= THE TASK =
Drop all pictures and repeat exactly the lines from the line holding "Expand the Ammo Type dropdown 20mm HEI" through the end of the records.

= DATA =
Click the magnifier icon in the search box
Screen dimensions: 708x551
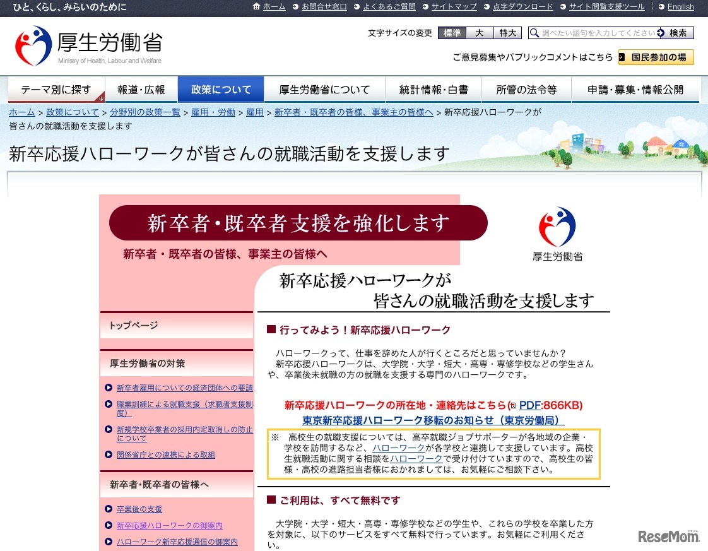coord(533,32)
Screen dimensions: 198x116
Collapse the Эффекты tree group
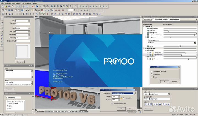[x=144, y=26]
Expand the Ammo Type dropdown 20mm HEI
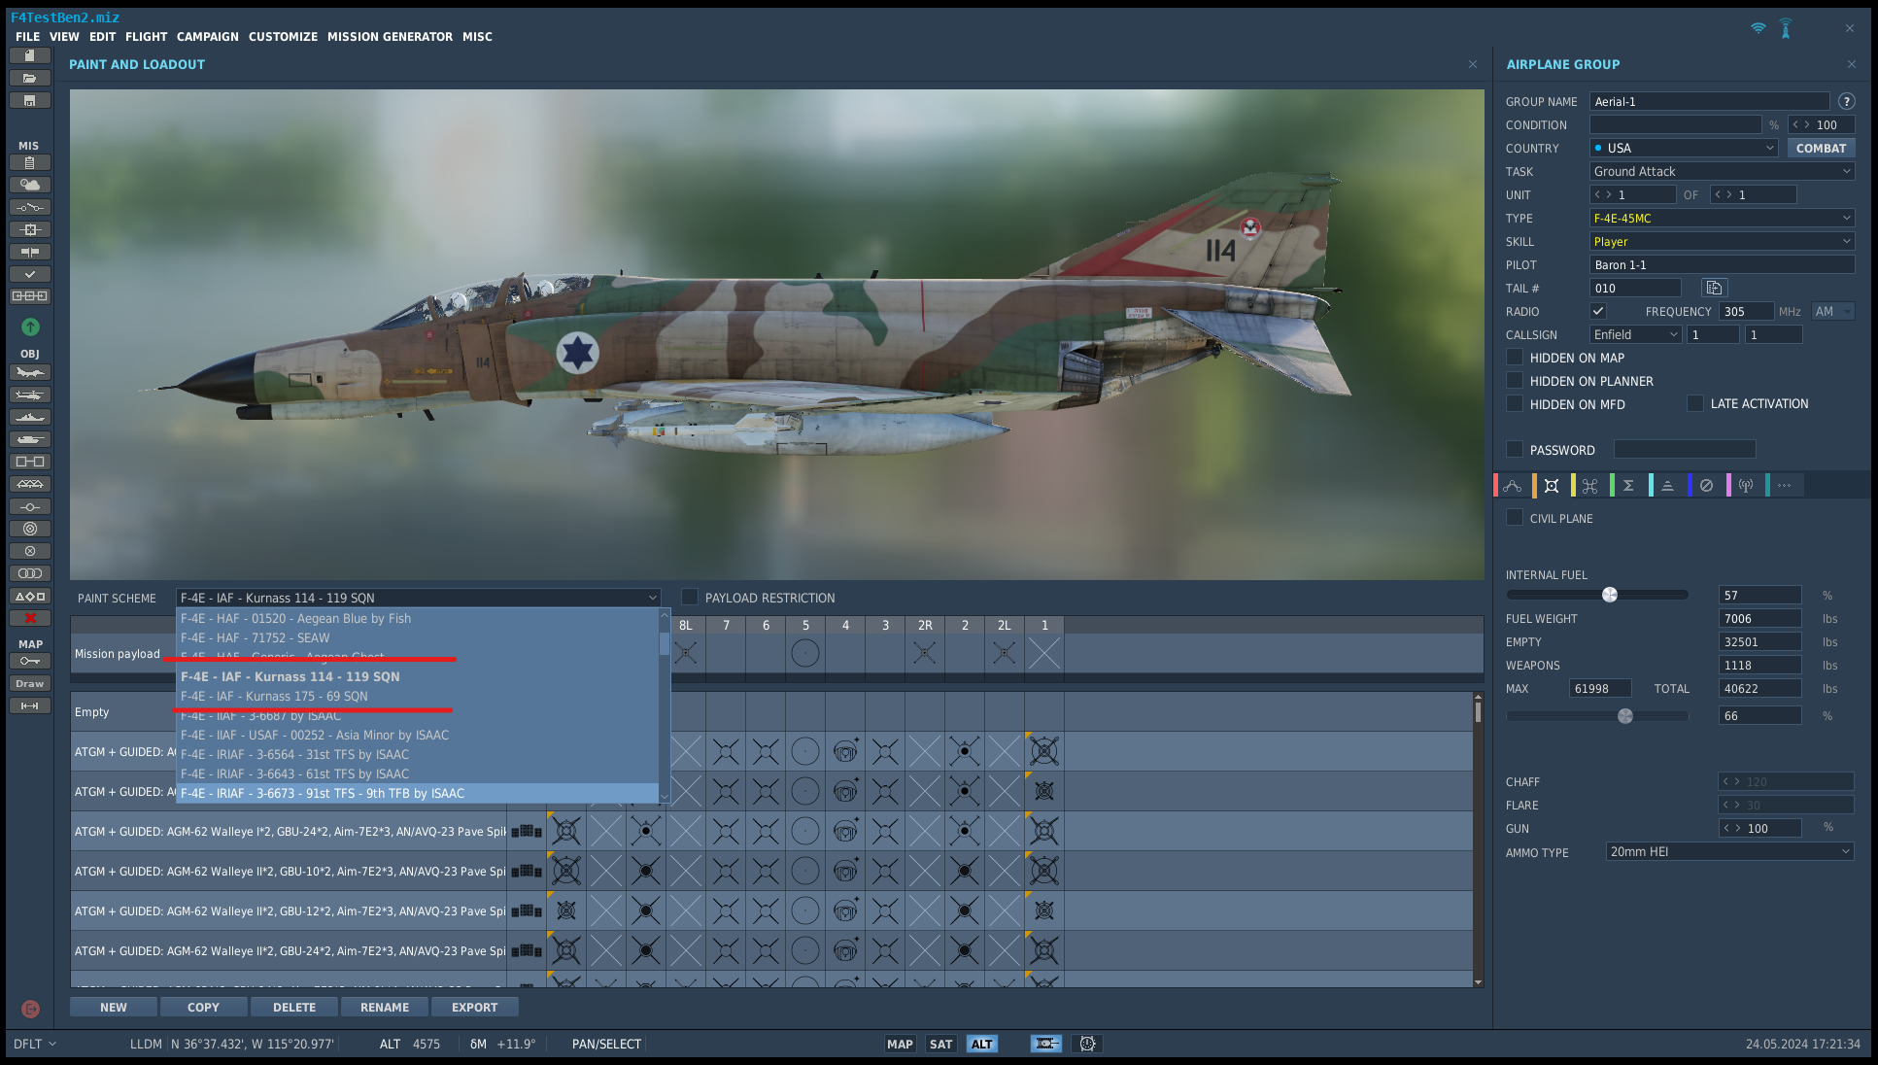Viewport: 1878px width, 1065px height. [x=1729, y=851]
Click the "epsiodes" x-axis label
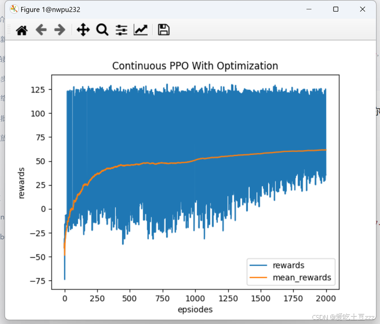The image size is (380, 324). click(195, 309)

= OUTPUT OF THE TASK =
Expand the Ammo Type dropdown 20mm HEI
Viewport: 1878px width, 1065px height. [x=1729, y=851]
Click the "epsiodes" x-axis label
The image size is (380, 324). click(195, 309)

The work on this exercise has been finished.